Les Crevits gardent néanmoins leur petit magasin, où une partie des produits de Marie-Cécile sont vendus directement aux consommateurs.  À l’entrée du point de vente, une grosse cloche en fer forgé, qui retentit toute la matinée pour indiquer qu’un client est arrivé. Dans la cour, une voiture se gare. Une cliente descend, six bouteilles de verre à la main. Elle sonne la cloche. Marie-Cécile lui emboîte le pas vers le magasin et lui tient la porte.  

C’est une pièce assez exiguë, encombrée de produits variés. Derrière le comptoir, une simple table de bois, un vieux frigo ronronne rempli de yaourts aux mirabelles, raclette, fromage frais et pâtes pressées. Sur le mur du fond, des coupures de la presse locale retracent la vie du couple et les histoires agricoles de la région. L’ensemble peut paraître encombré, mais tout est en fait aménagé avec soin, des piles de lait d’Ardenne​à la vieille balance en fer. 

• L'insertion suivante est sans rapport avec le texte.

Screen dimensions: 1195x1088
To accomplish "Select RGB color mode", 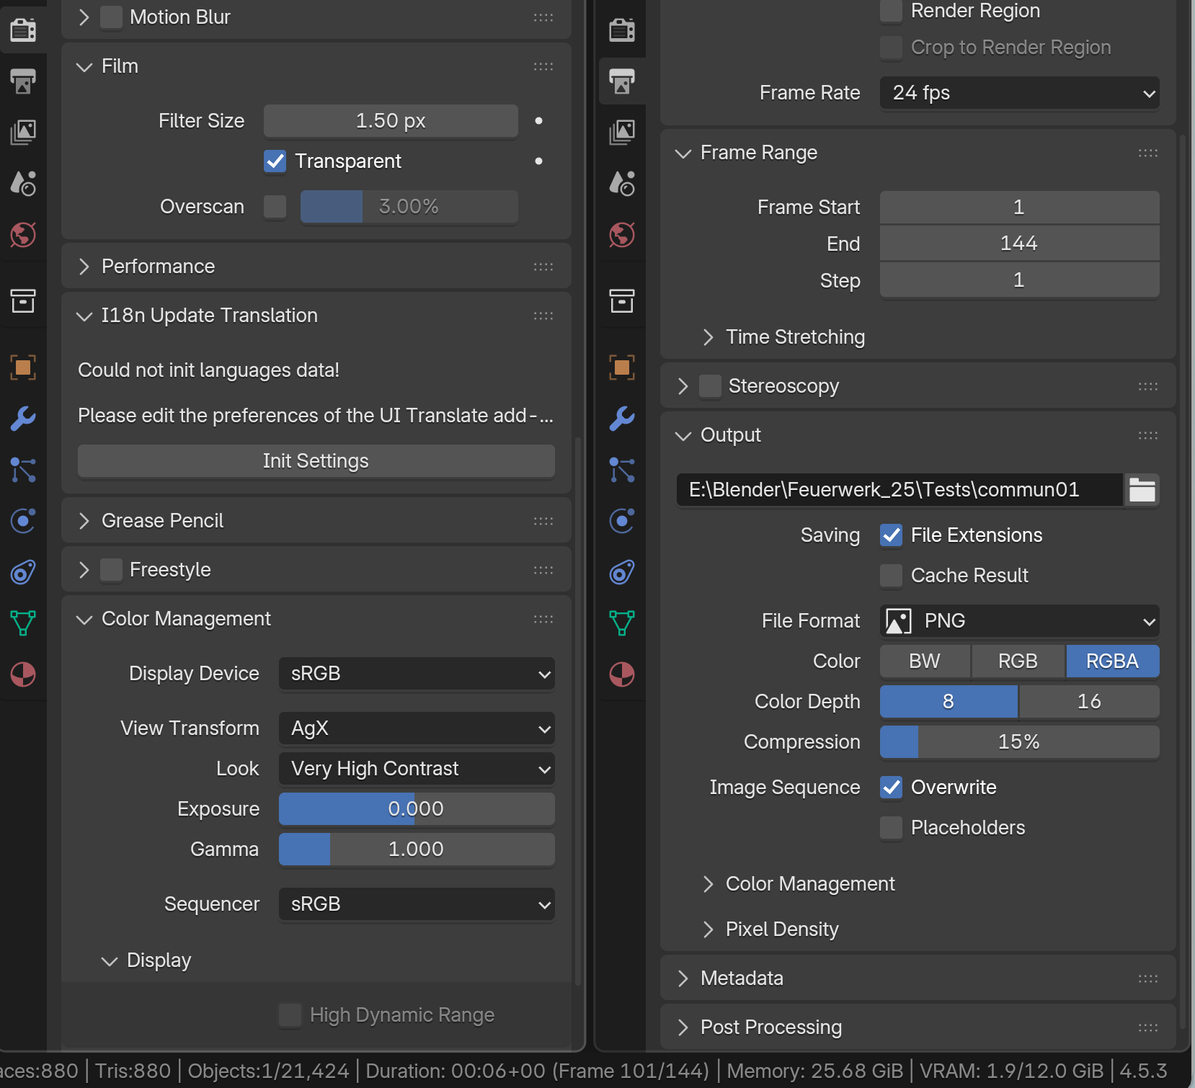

Marie-Cécile remplit les vidanges de sa cliente directement avec le lait du jour, tout en bavardant : des enfants, du voisinage, du temps. Une autre cliente repart avec du yaourt à la fraise en vrac. Dans le va-et-vient de la matinée, une chose ressort : ici, on revient, on papote, on prend des nouvelles. La convivialité est aussi locale que le lait. 

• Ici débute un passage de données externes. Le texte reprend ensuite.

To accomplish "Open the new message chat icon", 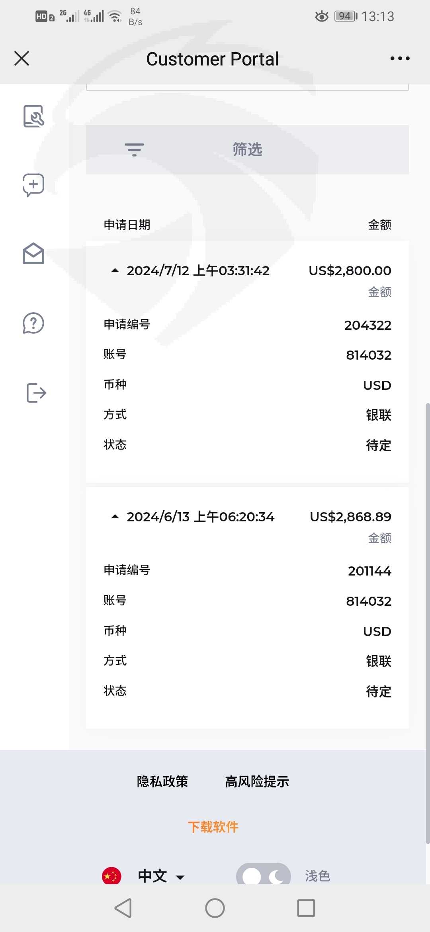I will click(33, 185).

Marie-Cécile est une femme très occupée, on la voit rarement faire une pause

Entre deux clients, elle essuie ses mains sur son tablier, enfile sa charlotte ​​et repart à l’atelier. À les voir s’activer ainsi, j’en viens à me demander s’ils prennent des vacances.  « On a pris un jour de congé avec Marc la semaine dernière, on était dans les bouchons vers la côte. J’aime pas les bouchons, dans ces moments-là, je me dis que je serais bien mieux chez moi. »​​ Une famille à l’ancrage bien local, les Crevits.